**DATA TO USE**

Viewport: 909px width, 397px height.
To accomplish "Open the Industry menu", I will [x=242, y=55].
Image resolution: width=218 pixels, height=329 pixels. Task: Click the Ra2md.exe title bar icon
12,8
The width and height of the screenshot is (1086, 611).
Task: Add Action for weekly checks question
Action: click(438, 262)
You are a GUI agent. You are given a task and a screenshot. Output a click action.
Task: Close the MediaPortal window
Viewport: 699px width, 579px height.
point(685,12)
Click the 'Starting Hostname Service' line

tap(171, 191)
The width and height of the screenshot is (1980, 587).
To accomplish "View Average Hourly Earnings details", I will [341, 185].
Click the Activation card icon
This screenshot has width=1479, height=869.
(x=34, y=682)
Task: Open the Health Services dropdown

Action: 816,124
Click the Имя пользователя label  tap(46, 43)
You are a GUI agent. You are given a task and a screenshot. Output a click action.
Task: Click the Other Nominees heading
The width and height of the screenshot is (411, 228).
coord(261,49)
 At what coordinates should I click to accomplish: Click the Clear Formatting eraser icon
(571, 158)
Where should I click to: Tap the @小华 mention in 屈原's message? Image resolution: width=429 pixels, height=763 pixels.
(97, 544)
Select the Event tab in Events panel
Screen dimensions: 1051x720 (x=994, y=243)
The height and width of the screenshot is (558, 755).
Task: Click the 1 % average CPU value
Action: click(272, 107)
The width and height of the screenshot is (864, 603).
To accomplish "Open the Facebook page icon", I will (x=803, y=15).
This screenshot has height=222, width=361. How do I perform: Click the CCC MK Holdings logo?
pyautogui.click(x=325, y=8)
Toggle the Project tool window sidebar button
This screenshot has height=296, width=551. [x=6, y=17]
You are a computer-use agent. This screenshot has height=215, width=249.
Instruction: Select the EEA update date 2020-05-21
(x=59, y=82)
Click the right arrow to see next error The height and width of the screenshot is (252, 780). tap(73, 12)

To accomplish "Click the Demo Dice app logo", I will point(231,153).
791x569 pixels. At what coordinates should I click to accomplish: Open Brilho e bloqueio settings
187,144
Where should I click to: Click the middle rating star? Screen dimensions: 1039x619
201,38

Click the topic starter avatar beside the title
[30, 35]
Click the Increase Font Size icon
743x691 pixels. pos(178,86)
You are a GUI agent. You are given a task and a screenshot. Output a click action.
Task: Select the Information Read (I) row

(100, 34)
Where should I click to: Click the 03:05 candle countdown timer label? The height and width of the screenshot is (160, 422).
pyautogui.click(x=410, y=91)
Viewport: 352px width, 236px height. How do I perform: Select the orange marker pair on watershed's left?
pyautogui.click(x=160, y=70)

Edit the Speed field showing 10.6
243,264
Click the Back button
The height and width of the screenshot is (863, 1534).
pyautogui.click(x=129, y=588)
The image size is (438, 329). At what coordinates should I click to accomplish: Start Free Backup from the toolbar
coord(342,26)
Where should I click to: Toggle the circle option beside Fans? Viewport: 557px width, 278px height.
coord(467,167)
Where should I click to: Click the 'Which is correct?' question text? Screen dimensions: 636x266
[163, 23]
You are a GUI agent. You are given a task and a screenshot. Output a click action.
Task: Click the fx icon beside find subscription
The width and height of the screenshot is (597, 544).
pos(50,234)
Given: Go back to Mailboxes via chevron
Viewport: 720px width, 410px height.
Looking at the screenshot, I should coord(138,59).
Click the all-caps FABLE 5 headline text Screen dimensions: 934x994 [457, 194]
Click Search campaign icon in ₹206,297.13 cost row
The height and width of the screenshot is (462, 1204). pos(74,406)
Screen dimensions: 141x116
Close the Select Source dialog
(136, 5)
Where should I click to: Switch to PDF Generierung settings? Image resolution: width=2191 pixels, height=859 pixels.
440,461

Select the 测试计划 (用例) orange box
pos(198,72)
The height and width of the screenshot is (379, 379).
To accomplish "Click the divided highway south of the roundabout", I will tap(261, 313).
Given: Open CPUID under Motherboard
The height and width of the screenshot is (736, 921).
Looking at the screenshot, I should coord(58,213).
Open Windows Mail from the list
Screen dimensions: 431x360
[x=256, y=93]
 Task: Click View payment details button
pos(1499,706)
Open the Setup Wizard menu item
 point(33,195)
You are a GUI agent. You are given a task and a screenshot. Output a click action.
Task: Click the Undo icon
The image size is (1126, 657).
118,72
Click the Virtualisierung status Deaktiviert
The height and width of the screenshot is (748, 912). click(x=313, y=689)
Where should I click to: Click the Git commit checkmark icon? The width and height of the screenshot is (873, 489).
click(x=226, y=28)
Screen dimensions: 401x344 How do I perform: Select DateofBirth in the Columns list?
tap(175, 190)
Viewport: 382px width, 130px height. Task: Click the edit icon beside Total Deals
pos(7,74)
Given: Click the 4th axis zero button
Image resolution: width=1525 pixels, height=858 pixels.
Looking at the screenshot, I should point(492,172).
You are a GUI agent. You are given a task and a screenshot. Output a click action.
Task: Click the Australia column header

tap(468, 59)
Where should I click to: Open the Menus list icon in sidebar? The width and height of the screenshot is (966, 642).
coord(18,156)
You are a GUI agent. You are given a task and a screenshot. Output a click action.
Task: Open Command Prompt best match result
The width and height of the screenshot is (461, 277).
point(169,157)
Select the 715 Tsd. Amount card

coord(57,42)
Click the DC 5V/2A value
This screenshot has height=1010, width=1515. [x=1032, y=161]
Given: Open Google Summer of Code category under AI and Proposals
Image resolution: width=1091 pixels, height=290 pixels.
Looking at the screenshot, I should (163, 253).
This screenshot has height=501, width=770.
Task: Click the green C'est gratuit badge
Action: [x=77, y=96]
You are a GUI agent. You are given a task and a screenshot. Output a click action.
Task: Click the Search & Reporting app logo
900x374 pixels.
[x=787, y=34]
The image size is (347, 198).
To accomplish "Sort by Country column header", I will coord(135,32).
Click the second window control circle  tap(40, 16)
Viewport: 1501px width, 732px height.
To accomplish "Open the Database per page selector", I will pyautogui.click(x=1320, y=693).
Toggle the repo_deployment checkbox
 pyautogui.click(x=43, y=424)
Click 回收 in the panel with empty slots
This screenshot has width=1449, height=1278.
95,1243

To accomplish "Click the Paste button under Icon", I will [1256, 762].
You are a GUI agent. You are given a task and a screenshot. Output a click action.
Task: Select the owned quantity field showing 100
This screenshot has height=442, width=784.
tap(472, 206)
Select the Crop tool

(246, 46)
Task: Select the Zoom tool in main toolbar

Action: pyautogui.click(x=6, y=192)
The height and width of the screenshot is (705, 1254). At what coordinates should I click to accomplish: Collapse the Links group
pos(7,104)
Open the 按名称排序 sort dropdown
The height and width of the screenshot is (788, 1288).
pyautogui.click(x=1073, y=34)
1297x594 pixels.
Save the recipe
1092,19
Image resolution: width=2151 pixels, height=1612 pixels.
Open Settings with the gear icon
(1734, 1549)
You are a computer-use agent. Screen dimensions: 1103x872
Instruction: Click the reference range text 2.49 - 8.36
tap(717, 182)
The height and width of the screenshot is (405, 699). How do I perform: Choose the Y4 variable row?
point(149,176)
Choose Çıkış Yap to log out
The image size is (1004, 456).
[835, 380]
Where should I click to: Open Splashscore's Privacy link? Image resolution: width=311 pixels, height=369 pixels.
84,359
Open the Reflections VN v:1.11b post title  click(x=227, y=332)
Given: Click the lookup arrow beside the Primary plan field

**DIRECTION**
Return all of the material above unchanged, line for line, with nothing added or left out.

**TASK RESULT**
Viewport: 909px width, 397px height.
To accomplish "Open the Industry menu", I will [x=242, y=55].
Image resolution: width=218 pixels, height=329 pixels. Task: Click the Ra2md.exe title bar icon
12,8
The width and height of the screenshot is (1086, 611).
Task: Add Action for weekly checks question
Action: click(438, 262)
You are a GUI agent. You are given a task and a screenshot. Output a click action.
Task: Close the MediaPortal window
Viewport: 699px width, 579px height.
point(685,12)
Click the 'Starting Hostname Service' line

tap(171, 191)
The width and height of the screenshot is (1980, 587).
To accomplish "View Average Hourly Earnings details", I will [341, 185].
Click the Activation card icon
This screenshot has width=1479, height=869.
(x=34, y=682)
Task: Open the Health Services dropdown

Action: 816,124
Click the Имя пользователя label  tap(46, 43)
You are a GUI agent. You are given a task and a screenshot. Output a click action.
Task: Click the Other Nominees heading
The width and height of the screenshot is (411, 228).
coord(261,49)
 At what coordinates should I click to accomplish: Click the Clear Formatting eraser icon
(571, 158)
Where should I click to: Tap the @小华 mention in 屈原's message? Image resolution: width=429 pixels, height=763 pixels.
(97, 544)
Select the Event tab in Events panel
Screen dimensions: 1051x720 (x=994, y=243)
The height and width of the screenshot is (558, 755).
Task: Click the 1 % average CPU value
Action: click(272, 107)
The width and height of the screenshot is (864, 603).
To accomplish "Open the Facebook page icon", I will (x=803, y=15).
This screenshot has height=222, width=361. How do I perform: Click the CCC MK Holdings logo?
pyautogui.click(x=325, y=8)
Toggle the Project tool window sidebar button
This screenshot has height=296, width=551. [x=6, y=17]
You are a computer-use agent. This screenshot has height=215, width=249.
Instruction: Select the EEA update date 2020-05-21
(x=59, y=82)
Click the right arrow to see next error The height and width of the screenshot is (252, 780). tap(73, 12)

To accomplish "Click the Demo Dice app logo", I will point(231,153).
791x569 pixels. At what coordinates should I click to accomplish: Open Brilho e bloqueio settings
187,144
Where should I click to: Click the middle rating star? Screen dimensions: 1039x619
201,38

Click the topic starter avatar beside the title
[30, 35]
Click the Increase Font Size icon
743x691 pixels. pos(178,86)
You are a GUI agent. You are given a task and a screenshot. Output a click action.
Task: Select the Information Read (I) row

(100, 34)
Where should I click to: Click the 03:05 candle countdown timer label? The height and width of the screenshot is (160, 422).
pyautogui.click(x=410, y=91)
Viewport: 352px width, 236px height. How do I perform: Select the orange marker pair on watershed's left?
pyautogui.click(x=160, y=70)

Edit the Speed field showing 10.6
243,264
Click the Back button
The height and width of the screenshot is (863, 1534).
pyautogui.click(x=129, y=588)
The image size is (438, 329). At what coordinates should I click to accomplish: Start Free Backup from the toolbar
coord(342,26)
Where should I click to: Toggle the circle option beside Fans? Viewport: 557px width, 278px height.
coord(467,167)
Where should I click to: Click the 'Which is correct?' question text? Screen dimensions: 636x266
[163, 23]
You are a GUI agent. You are given a task and a screenshot. Output a click action.
Task: Click the fx icon beside find subscription
The width and height of the screenshot is (597, 544).
pos(50,234)
Given: Go back to Mailboxes via chevron
Viewport: 720px width, 410px height.
Looking at the screenshot, I should coord(138,59).
Click the all-caps FABLE 5 headline text Screen dimensions: 934x994 [457, 194]
Click Search campaign icon in ₹206,297.13 cost row
The height and width of the screenshot is (462, 1204). pos(74,406)
Screen dimensions: 141x116
Close the Select Source dialog
(136, 5)
Where should I click to: Switch to PDF Generierung settings? Image resolution: width=2191 pixels, height=859 pixels.
440,461

Select the 测试计划 (用例) orange box
pos(198,72)
The height and width of the screenshot is (379, 379).
To accomplish "Click the divided highway south of the roundabout", I will tap(261, 313).
Given: Open CPUID under Motherboard
The height and width of the screenshot is (736, 921).
Looking at the screenshot, I should coord(58,213).
Open Windows Mail from the list
Screen dimensions: 431x360
[x=256, y=93]
 Task: Click View payment details button
pos(1499,706)
Open the Setup Wizard menu item
 point(33,195)
You are a GUI agent. You are given a task and a screenshot. Output a click action.
Task: Click the Undo icon
The image size is (1126, 657).
118,72
Click the Virtualisierung status Deaktiviert
The height and width of the screenshot is (748, 912). click(x=313, y=689)
Where should I click to: Click the Git commit checkmark icon? The width and height of the screenshot is (873, 489).
click(x=226, y=28)
Screen dimensions: 401x344 How do I perform: Select DateofBirth in the Columns list?
tap(175, 190)
Viewport: 382px width, 130px height. Task: Click the edit icon beside Total Deals
pos(7,74)
Given: Click the 4th axis zero button
Image resolution: width=1525 pixels, height=858 pixels.
Looking at the screenshot, I should point(492,172).
You are a GUI agent. You are given a task and a screenshot. Output a click action.
Task: Click the Australia column header

tap(468, 59)
Where should I click to: Open the Menus list icon in sidebar? The width and height of the screenshot is (966, 642).
coord(18,156)
You are a GUI agent. You are given a task and a screenshot. Output a click action.
Task: Open Command Prompt best match result
The width and height of the screenshot is (461, 277).
point(169,157)
Select the 715 Tsd. Amount card

coord(57,42)
Click the DC 5V/2A value
This screenshot has height=1010, width=1515. [x=1032, y=161]
Given: Open Google Summer of Code category under AI and Proposals
Image resolution: width=1091 pixels, height=290 pixels.
Looking at the screenshot, I should (163, 253).
This screenshot has height=501, width=770.
Task: Click the green C'est gratuit badge
Action: [x=77, y=96]
You are a GUI agent. You are given a task and a screenshot. Output a click action.
Task: Click the Search & Reporting app logo
900x374 pixels.
[x=787, y=34]
The image size is (347, 198).
To accomplish "Sort by Country column header", I will coord(135,32).
Click the second window control circle  tap(40, 16)
Viewport: 1501px width, 732px height.
To accomplish "Open the Database per page selector", I will pyautogui.click(x=1320, y=693).
Toggle the repo_deployment checkbox
 pyautogui.click(x=43, y=424)
Click 回收 in the panel with empty slots
This screenshot has width=1449, height=1278.
95,1243

To accomplish "Click the Paste button under Icon", I will [1256, 762].
You are a GUI agent. You are given a task and a screenshot. Output a click action.
Task: Select the owned quantity field showing 100
This screenshot has height=442, width=784.
tap(472, 206)
Select the Crop tool

(246, 46)
Task: Select the Zoom tool in main toolbar

Action: pyautogui.click(x=6, y=192)
The height and width of the screenshot is (705, 1254). At what coordinates should I click to accomplish: Collapse the Links group
pos(7,104)
Open the 按名称排序 sort dropdown
The height and width of the screenshot is (788, 1288).
pyautogui.click(x=1073, y=34)
1297x594 pixels.
Save the recipe
1092,19
Image resolution: width=2151 pixels, height=1612 pixels.
Open Settings with the gear icon
(1734, 1549)
You are a computer-use agent. Screen dimensions: 1103x872
Instruction: Click the reference range text 2.49 - 8.36
tap(717, 182)
The height and width of the screenshot is (405, 699). How do I perform: Choose the Y4 variable row?
point(149,176)
Choose Çıkış Yap to log out
The image size is (1004, 456).
[835, 380]
Where should I click to: Open Splashscore's Privacy link? Image resolution: width=311 pixels, height=369 pixels.
84,359
Open the Reflections VN v:1.11b post title  click(x=227, y=332)
Given: Click the lookup arrow beside the Primary plan field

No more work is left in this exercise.